● **Task directions**: Nothing outside the range below should be printed. Output exactly the lines from the line with "Iscriviti (70, 2439)" to the line with "Hotel & Home (441, 119)", both included.

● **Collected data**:
*** Begin section ***

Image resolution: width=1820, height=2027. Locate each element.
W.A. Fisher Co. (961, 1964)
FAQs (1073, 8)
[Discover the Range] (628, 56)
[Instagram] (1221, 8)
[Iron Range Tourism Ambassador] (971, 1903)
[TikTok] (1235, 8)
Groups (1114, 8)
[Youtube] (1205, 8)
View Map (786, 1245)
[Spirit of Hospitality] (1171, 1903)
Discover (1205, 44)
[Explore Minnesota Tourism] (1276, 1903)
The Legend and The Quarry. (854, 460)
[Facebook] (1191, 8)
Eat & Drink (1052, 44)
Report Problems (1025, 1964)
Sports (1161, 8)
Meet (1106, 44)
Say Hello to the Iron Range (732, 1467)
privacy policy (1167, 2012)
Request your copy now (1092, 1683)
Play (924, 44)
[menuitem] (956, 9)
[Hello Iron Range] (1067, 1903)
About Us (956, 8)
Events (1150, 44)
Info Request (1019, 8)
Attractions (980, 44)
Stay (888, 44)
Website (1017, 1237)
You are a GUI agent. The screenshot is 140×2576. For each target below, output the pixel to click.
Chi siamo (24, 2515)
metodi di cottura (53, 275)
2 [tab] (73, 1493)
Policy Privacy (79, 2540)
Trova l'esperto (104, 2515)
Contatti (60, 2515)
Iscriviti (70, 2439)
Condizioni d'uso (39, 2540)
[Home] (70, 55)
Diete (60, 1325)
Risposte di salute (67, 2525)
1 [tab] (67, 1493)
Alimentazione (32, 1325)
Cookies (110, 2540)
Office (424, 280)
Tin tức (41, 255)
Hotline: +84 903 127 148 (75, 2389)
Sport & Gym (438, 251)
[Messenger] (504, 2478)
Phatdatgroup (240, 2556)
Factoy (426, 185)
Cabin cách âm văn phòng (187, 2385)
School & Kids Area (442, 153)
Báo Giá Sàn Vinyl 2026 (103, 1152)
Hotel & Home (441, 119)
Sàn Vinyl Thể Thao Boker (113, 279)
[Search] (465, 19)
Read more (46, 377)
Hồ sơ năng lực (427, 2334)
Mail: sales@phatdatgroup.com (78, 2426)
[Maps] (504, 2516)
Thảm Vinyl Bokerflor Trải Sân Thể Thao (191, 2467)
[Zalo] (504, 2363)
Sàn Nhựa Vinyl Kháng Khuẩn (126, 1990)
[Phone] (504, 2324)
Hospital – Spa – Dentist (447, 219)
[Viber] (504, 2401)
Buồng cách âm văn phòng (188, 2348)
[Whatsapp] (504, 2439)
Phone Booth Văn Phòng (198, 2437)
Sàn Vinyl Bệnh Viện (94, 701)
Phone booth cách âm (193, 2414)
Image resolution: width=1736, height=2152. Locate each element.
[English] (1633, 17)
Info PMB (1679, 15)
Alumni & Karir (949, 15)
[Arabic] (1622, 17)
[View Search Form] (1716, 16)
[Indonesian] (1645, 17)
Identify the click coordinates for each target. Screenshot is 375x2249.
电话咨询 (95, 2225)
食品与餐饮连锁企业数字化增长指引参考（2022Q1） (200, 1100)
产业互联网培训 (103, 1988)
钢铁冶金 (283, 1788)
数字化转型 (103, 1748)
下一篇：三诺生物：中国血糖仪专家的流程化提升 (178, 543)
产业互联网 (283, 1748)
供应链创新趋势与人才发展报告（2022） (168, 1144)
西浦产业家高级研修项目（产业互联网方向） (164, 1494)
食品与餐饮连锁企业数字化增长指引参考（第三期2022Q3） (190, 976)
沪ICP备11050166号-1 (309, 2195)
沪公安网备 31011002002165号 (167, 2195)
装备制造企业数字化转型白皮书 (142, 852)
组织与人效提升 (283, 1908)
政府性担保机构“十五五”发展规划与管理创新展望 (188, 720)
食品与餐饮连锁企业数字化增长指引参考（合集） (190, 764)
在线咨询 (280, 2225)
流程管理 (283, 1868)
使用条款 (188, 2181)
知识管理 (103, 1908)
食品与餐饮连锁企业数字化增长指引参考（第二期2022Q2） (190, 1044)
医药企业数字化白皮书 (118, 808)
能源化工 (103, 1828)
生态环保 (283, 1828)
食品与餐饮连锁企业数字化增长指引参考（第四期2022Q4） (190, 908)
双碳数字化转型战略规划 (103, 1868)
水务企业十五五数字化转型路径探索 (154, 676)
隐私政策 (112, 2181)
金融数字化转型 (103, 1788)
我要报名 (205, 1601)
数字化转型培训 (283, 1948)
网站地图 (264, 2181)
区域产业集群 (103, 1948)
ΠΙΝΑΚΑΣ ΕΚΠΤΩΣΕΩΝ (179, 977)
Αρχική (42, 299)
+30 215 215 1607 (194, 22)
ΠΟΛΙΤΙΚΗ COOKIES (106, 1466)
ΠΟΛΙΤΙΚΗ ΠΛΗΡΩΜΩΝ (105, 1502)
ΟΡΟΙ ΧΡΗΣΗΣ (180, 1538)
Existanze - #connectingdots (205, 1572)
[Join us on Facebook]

*** End section ***

● **Task output**:
Iscriviti (70, 2439)
Condizioni d'uso (39, 2540)
[Home] (70, 55)
Diete (60, 1325)
Risposte di salute (67, 2525)
1 [tab] (67, 1493)
Alimentazione (32, 1325)
Cookies (110, 2540)
Office (424, 280)
Tin tức (41, 255)
Hotline: +84 903 127 148 (75, 2389)
Sport & Gym (438, 251)
[Messenger] (504, 2478)
Phatdatgroup (240, 2556)
Factoy (426, 185)
Cabin cách âm văn phòng (187, 2385)
School & Kids Area (442, 153)
Báo Giá Sàn Vinyl 2026 (103, 1152)
Hotel & Home (441, 119)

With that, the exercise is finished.